MUMBAI (NewsRise) -- Hindustan Unilever will have to get more non-urban consumers to warm up to malt-drinks to benefit from its proposed $3.8 billion merger with GlaxoSmithKline's Horlicks nutrition unit.
Unilever, the Anglo-Dutch parent of Hindustan Unilever, agreed to buy the Horlicks nutrition business of GlaxoSmithKline, in a move that will allow India's largest consumer goods company to break fresh grounds in the nutritional drink market.
But the success of the acquisition depends on how many more Indians in the country's rural areas and small towns are keen to drink malt-based supplements such as Horlicks and Boost which have largely been an urban phenomenon.

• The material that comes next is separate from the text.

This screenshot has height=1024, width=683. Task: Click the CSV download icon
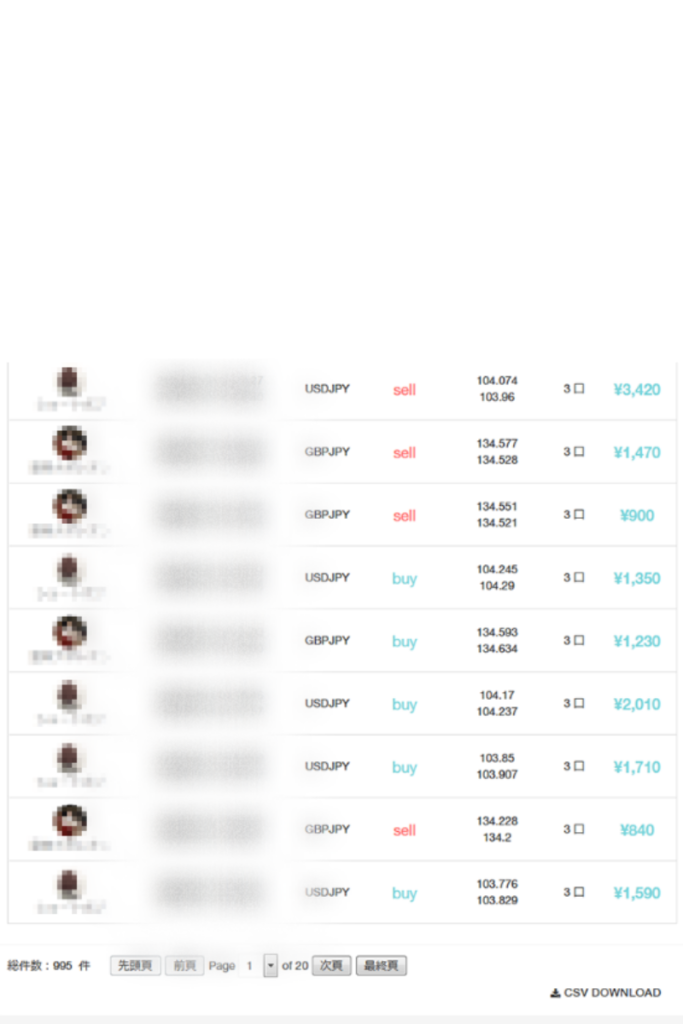coord(555,993)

The demand for malt-based drinks has been slowing in the south Asian country as health-conscious urban Indians turn wary of lactose and sugar intake, preferring alternatives such as natural juices and smoothies under cold pressure or whey protein.
Malt-based products, which started as a nutrition fad several decades ago, is now facing stiff competition from new supplement providers such as Kraft Heinz and Abbott Laboratories in a saturated urban market.
"People are consuming different types of nutritional drinks which act as direct competition to malt-based drinks," said Dhanraj Bhagat, a partner at Grant Thornton. "Moreover, a large part of the rural market is still removed from this."
The overall penetration of the health-drink market in India is as low as 24% with only 14% penetration in rural India, say analysts.
In a statement announcing the deal on Monday, Hindustan Unilever said the company will increase its reach with a special focus on rural markets and emerging channels and expand its offerings to the fast-growing "premium segment."
According to HUL, the health-drinks market in India is likely to see 9% average growth between the fiscal year 2017 and 2022. The company expects to expand this portfolio by double-digits in the medium term.
Research firm Euromontior International expects the malt-based drinks category to grow at 8.8% till 2022, compared with about 12% in five years through 2017.
The growth slowdown has in the past prompted other global malt producers too to reconsider their India strategy. In October, Kraft Heinz said it will sell part of its Indian business, including malt-based drink brands such as Complan and energy drink Glucon-D, to local pharmaceutical and consumer products company Zydus Wellness and its parent Cadila Healthcare.
GSK Consumer Healthcare also sought to exit India to part fund its $13 billion acquisition of Novartis' stake in two consumer joint ventures. In the last fiscal year that ended in March, GSK Consumer's revenue remained unchanged at 46.3 billion rupees ($657 million), more than 90% coming from malt-based drinks.
In the quarter ended in September, Horlicks remained on top of the health food and drinks category with a volume market share of 49.5% and value market share of 43.3%.
Analysts expect HUL to turn the tide with its strong distribution network that is three times the size of GSK Consumer. HUL said it plans to introduce new formats such as sachets and focus on growth in northern and western India and on the premium category to help circumvent the growth slowdown in the segment.